▶ Passage provided
——

Whenever I think about Woody Allen and his leading ladies, I recall Matthew McConaughey's mellow, aging sleazebag from Dazed and Confused. As he explains why he loves high school girls, he grins, "I get older, they stay the same age."
In Match Point, Scarlett Johansson provides the latest exhibit of the regression in age of Allen's actresses: At 21, she's roughly a half-century younger than Allen himself. But she also reveals Allen's effectiveness as a filmmaking mentor. Playing a kittenish but self-destructive would-be thespian, Johansson creates the most darkly complex character of her career so far.
Johansson can count herself lucky to be starring in Allen's finest film in years. Not that Match Point lives up to Allen's masterpieces like Annie Hall or Manhattan. By swapping his trademark New York locales for London and ridding the film of neurotic wisecrackers, Allen breaks his recent streak of pointless comedies and constipated dramas. Match Point emerges as the best "pure" drama of Allen's career, but his portrait of a mercenary tennis pro has both aces and faults.
Tennis champ Chris Wilton (Jonathan Rhys-Meyers), realizing he's never going to be another Andre Agassi, takes a job at a tony London country club that would never accept him as a member. He falls into an easy friendship with wealthy Tom Hewett (Matthew Goode), whose supportive family practically thrusts Chris into the arms of Tom's clingy sister, Chloe (Emily Mortimer).

——

Pixel coordinate grounding data:

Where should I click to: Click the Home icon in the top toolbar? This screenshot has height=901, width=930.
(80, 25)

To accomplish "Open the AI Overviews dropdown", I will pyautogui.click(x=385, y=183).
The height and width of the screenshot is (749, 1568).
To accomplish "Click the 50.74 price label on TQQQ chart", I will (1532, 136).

——

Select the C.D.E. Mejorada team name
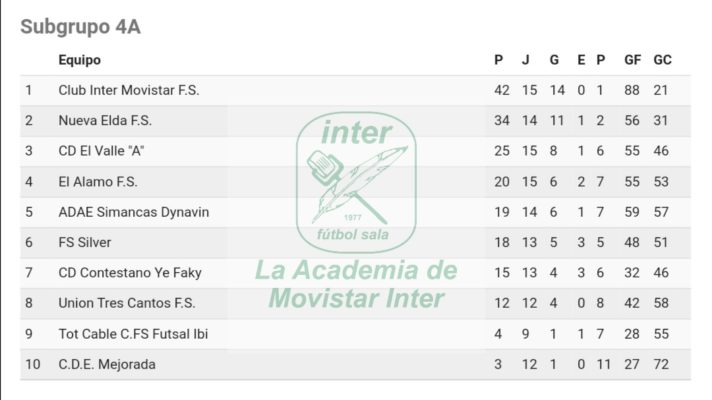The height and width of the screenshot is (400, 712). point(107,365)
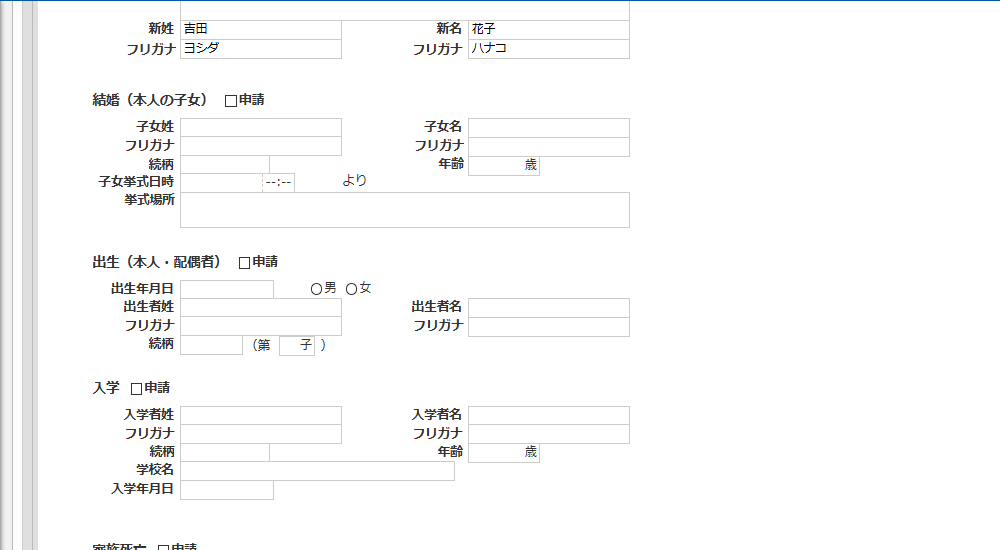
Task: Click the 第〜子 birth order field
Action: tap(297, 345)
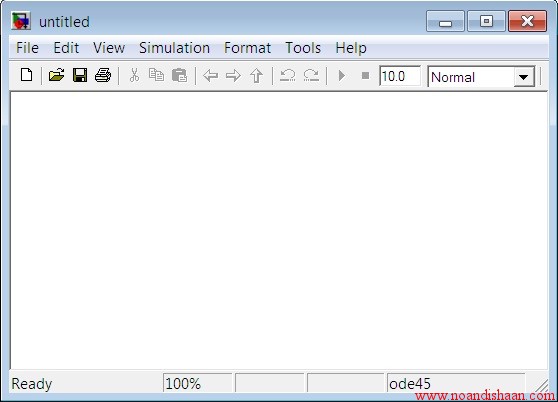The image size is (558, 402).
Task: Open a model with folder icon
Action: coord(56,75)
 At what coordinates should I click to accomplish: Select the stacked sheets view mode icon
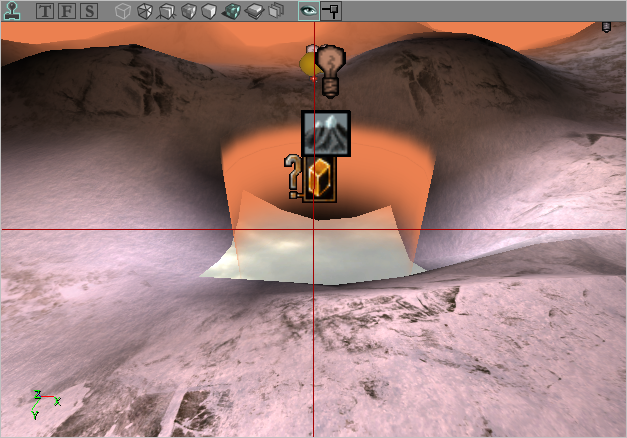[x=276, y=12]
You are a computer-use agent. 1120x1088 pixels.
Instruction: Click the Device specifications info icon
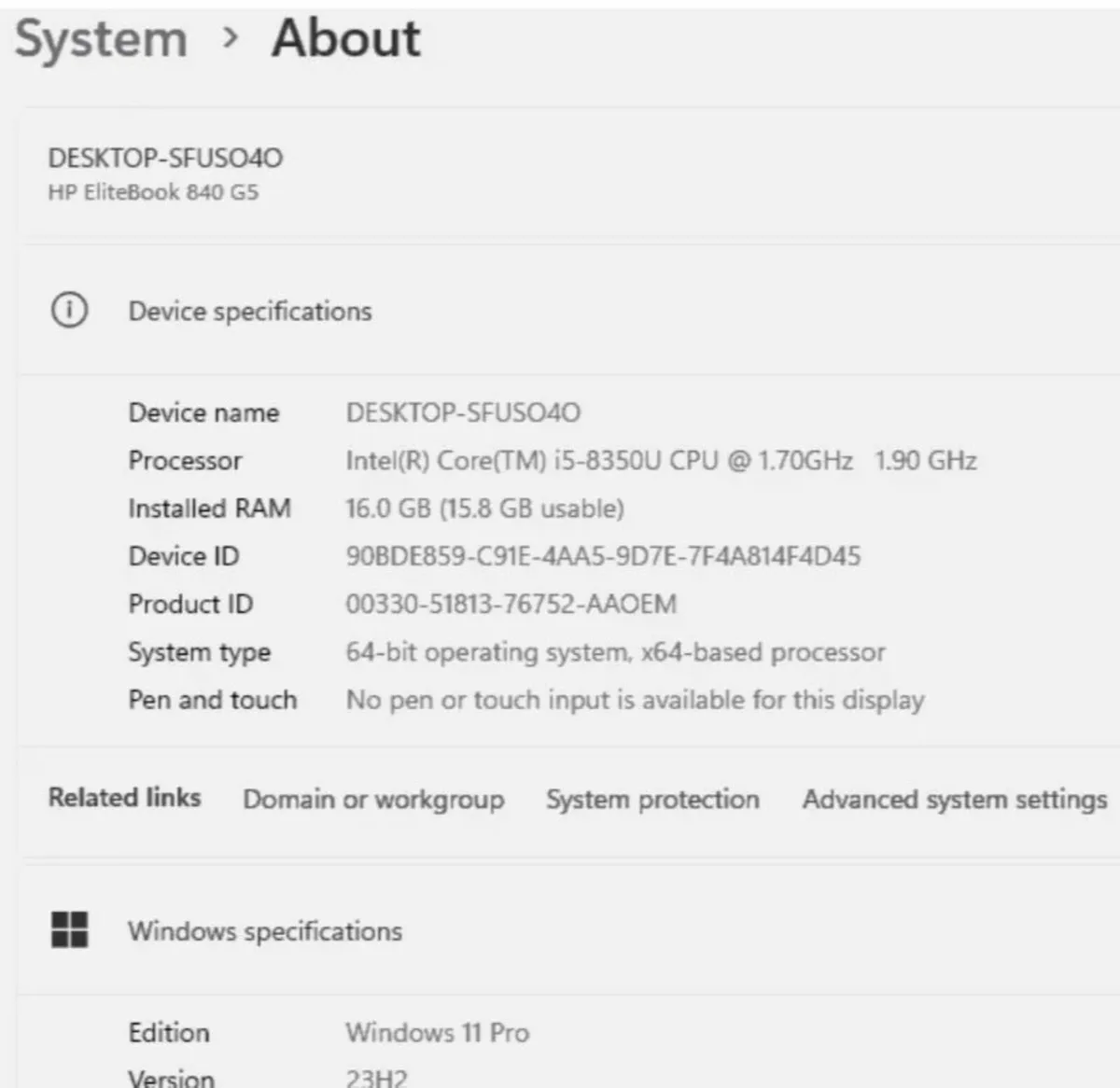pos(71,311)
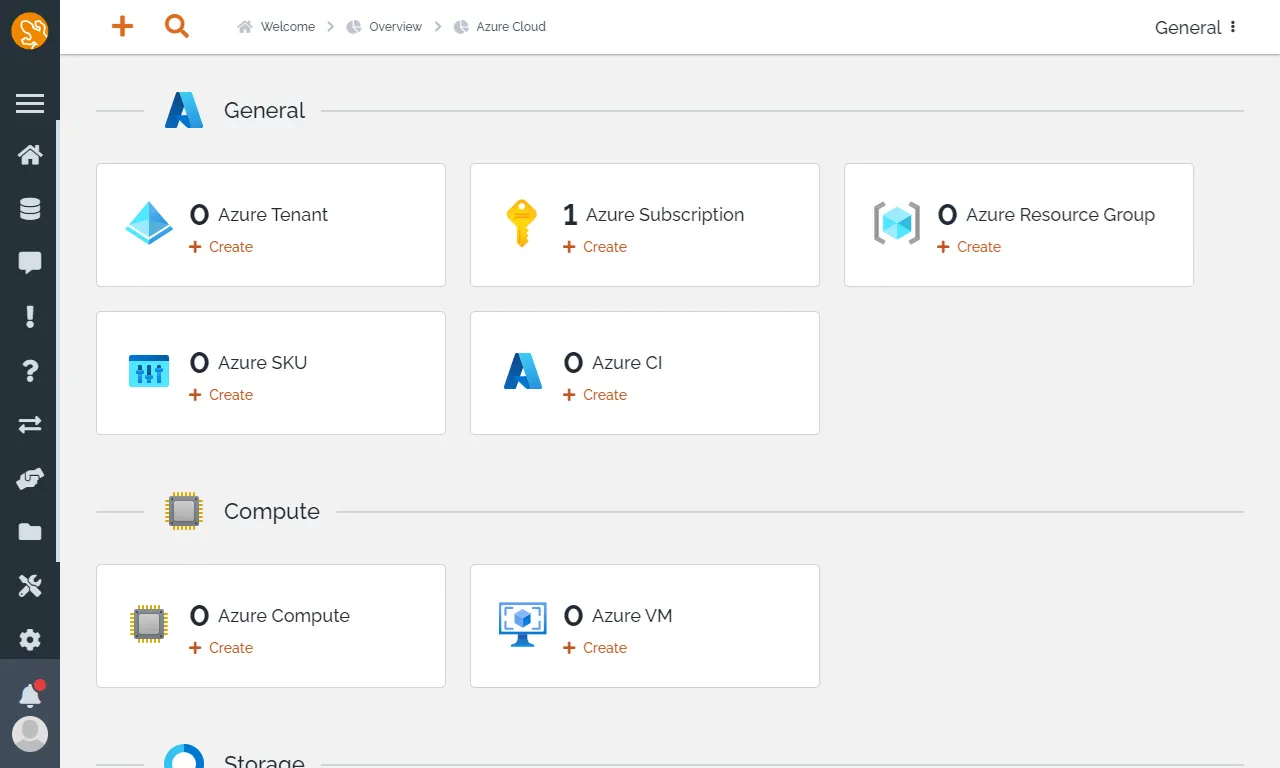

——

▶ What the exercise asks
Resume the Match Point review after its final sentence. None of the rows are needed here.

▶ Task answer
With looks ready for a glossy magazine ad, Rhys-Meyers has a sinister, intentionally closed-off quality, as if he's ready to snake into another version of The Talented Mr. Ripley. Early on, he makes a show of paying his own way and rebuffing charity, but you suspect he's always calculating his new friends' net worth and wondering how to further insinuate himself. If he marries Chloe, her family will set him up with a cushy job and extravagant lifestyle, but Chris also covets Tom's fiancee, Nola (Johansson), and plays with fire by pursuing the other woman.
In her seductive scenes, Johansson enticingly tilts her valentine-shaped face at come-hither angles, but when Nola touches on her difficult past or stalled acting career, she turns bitter and evasive, as if she only has confidence in her effect on men. An affair with Nola features lotions and sex in rainstorms, but also involves taking on Nola's increasingly heavy emotional baggage. When Chris begins deceiving both women in his life, he contemplates unspeakable actions to resolve his dilemma.
The film's climactic plot points and notions of life defined by blind chance feel recycled from the Martin Landau half of Crimes and Misdemeanors. It's hard to shake Match Point's derivative qualities, as if it's a second pass at a tale Allen told perfectly well the first time. Match Point, however, serves as a kind of breakthrough film by finally finding a story and a tone that suits Allen's serious ambitions. Allen's dramas typically contain not the barest hint of humor and feel like inhuman, intellectual exercises. Where his mature comedies like Hannah and Her Sisters celebrate life's abundance -- of feelings, personalities, creativity, the pleasures of New York -- his serious efforts feel constricted to the point of paralysis.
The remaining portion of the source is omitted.